The Problem
A NotebookLM upload skill kept failing with “Auth required” even after the user had successfully completed the browser authentication flow.
The auth worked. The upload didn’t know it.
flowchart LR
A[User runs upload] --> B[Shell wrapper]
B --> C{Check auth file?}
C -->|"Not found"| D["Auth required" error]
C -->|"Found"| E[Run TypeScript]
F[Auth flow] --> G[TypeScript saves Chrome profile]
G -.->|"Wrong artifact type"| C
The Investigation
The shell wrapper (notebook.sh) checked for authentication like this:
AUTH_FILE="$AUTH_DIR/notebook-lm-auth.json"
if [[ ! -f "$AUTH_FILE" ]]; then
echo "Auth required..."
exit 1
fi
But the TypeScript implementation (upload.ts) used a completely different approach:
const AUTH_DIR = join(homedir(), ".config", "moltbot", "notebook-lm-chrome");
const browser = await chromium.launchPersistentContext(AUTH_DIR, {
headless: false,
// ... browser config
});
The auth flow saved a Chrome profile directory with cookies and session data. The shell script checked for a JSON file that never existed.
flowchart TD
subgraph "What Shell Expected"
A[notebook-lm-auth.json]
B[{"token": "...", "expiry": "..."}]
end
subgraph "What TypeScript Created"
C[notebook-lm-chrome/]
D[Default/]
E[Cookies]
F[Local Storage]
G[Session Storage]
end
A --> B
C --> D --> E & F & G
H[Mismatch!] --> I[Permanent "Auth required"]
The Root Cause
This is a classic cross-language integration bug:
- Shell wrapper was written with assumptions about how auth would work
- TypeScript implementation evolved to use browser profiles (better UX)

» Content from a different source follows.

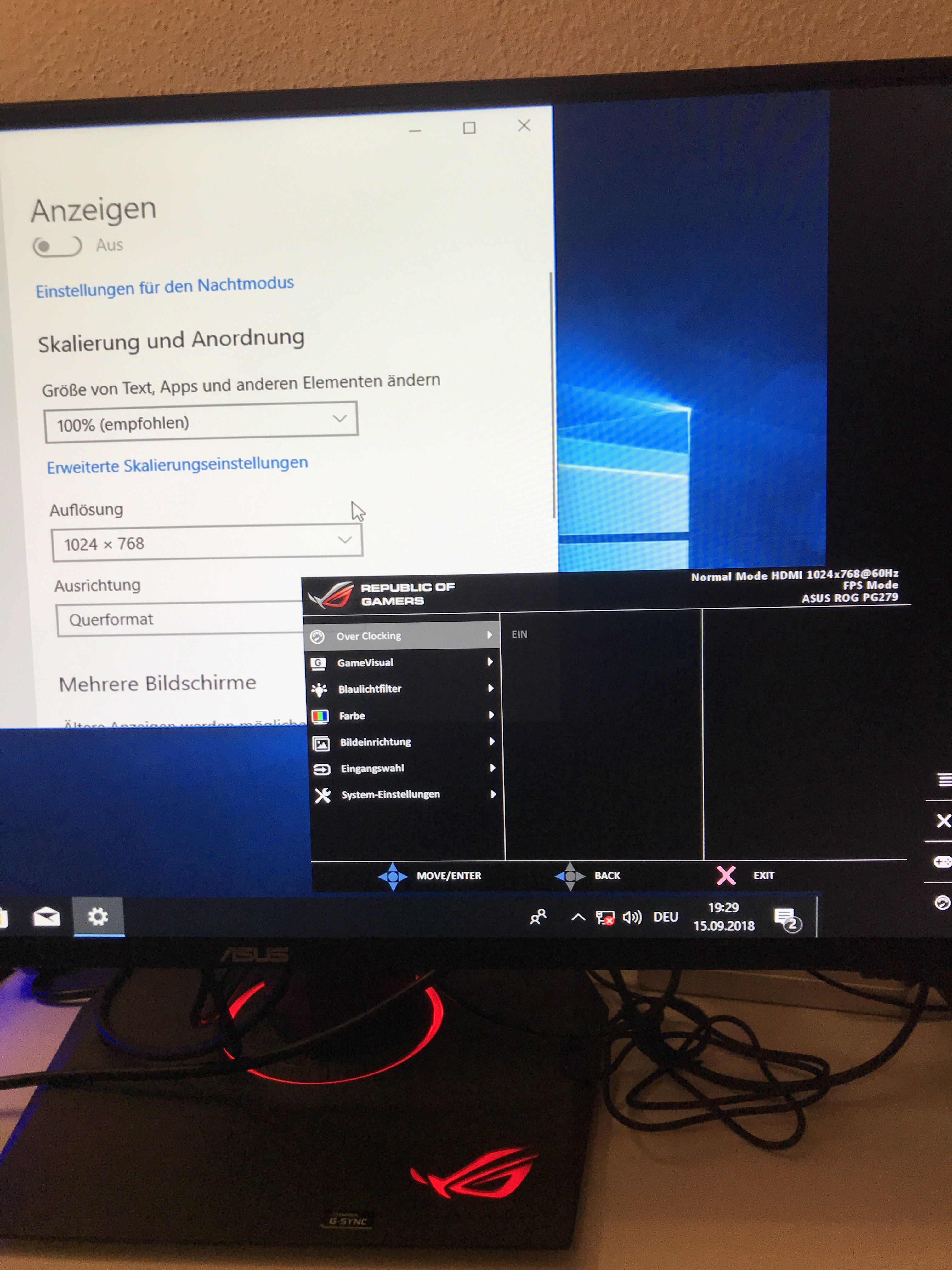
Task: Open the 100% (empfohlen) scaling dropdown
Action: tap(201, 423)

- Nobody updated the wrapper to match the new auth mechanism
The auth check became a fossil - code that reflected an old design that no longer existed.
The Resolution
Fixed the shell script to check for the actual artifact:
# Before: checked for nonexistent JSON
AUTH_FILE="$AUTH_DIR/notebook-lm-auth.json"
if [[ ! -f "$AUTH_FILE" ]]; then
# After: check for Chrome profile directory
CHROME_PROFILE="$AUTH_DIR/notebook-lm-chrome/Default"

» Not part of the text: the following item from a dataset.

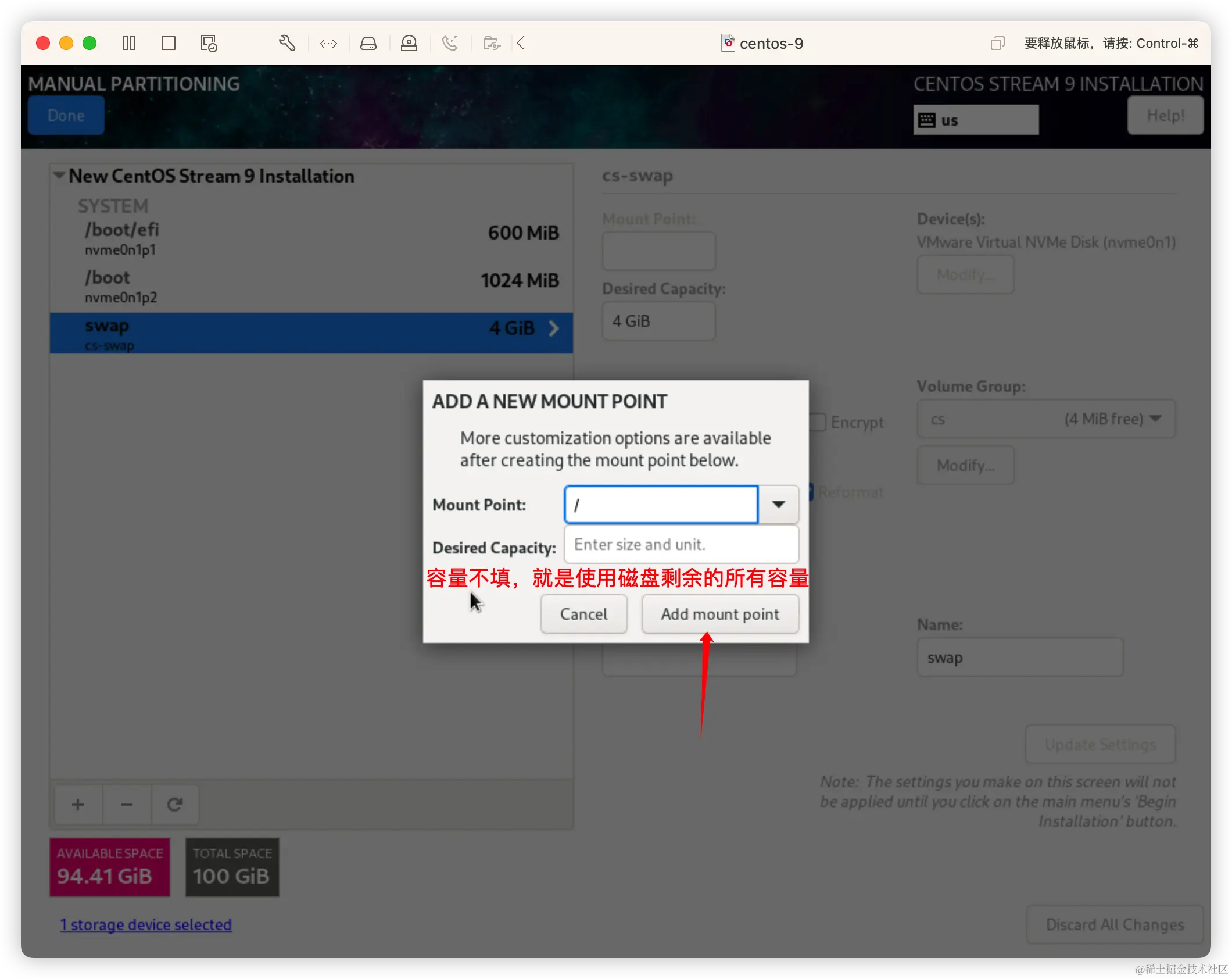Open the 1 storage device selected link
This screenshot has height=979, width=1232.
click(x=146, y=924)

if [[ ! -d "$CHROME_PROFILE" ]]; then
The Debugging Technique
When auth “doesn’t work” after completing auth flow:
# Step 1: See what actually exists
ls -la ~/.config/moltbot/notebook-lm*
# Output revealed the truth:
# drwxr-xr-x notebook-lm-chrome/ <- This exists!
# (no notebook-lm-auth.json) <- This doesn't!
The filesystem never lies. The code might.
Prevention Pattern
For multi-language integrations, create a shared contract:
# auth-contract.yaml
authentication:
mechanism: chrome-profile
location: ~/.config/moltbot/notebook-lm-chrome
validation:
type: directory
check: Default/Cookies exists
# Both shell and TypeScript read this contract
Or at minimum, add comments that cross-reference:
# NOTE: Auth mechanism is Chrome profile, managed by upload.ts
# See: src/upload.ts:AUTH_DIR for actual path
CHROME_PROFILE="$AUTH_DIR/notebook-lm-chrome/Default"
Key Takeaways
- Trace actual artifacts - Don’t assume what other components create; verify
- Shell wrappers rot - They’re written once and forgotten while implementations evolve
- Cross-language = cross-assumption - Each language tends to handle auth differently
- Filesystem debugging -
ls -laon expected paths reveals mismatches instantly - Document the contract - When components share state, document what that state looks like
The most insidious bugs aren’t in the code - they’re in the assumptions between code.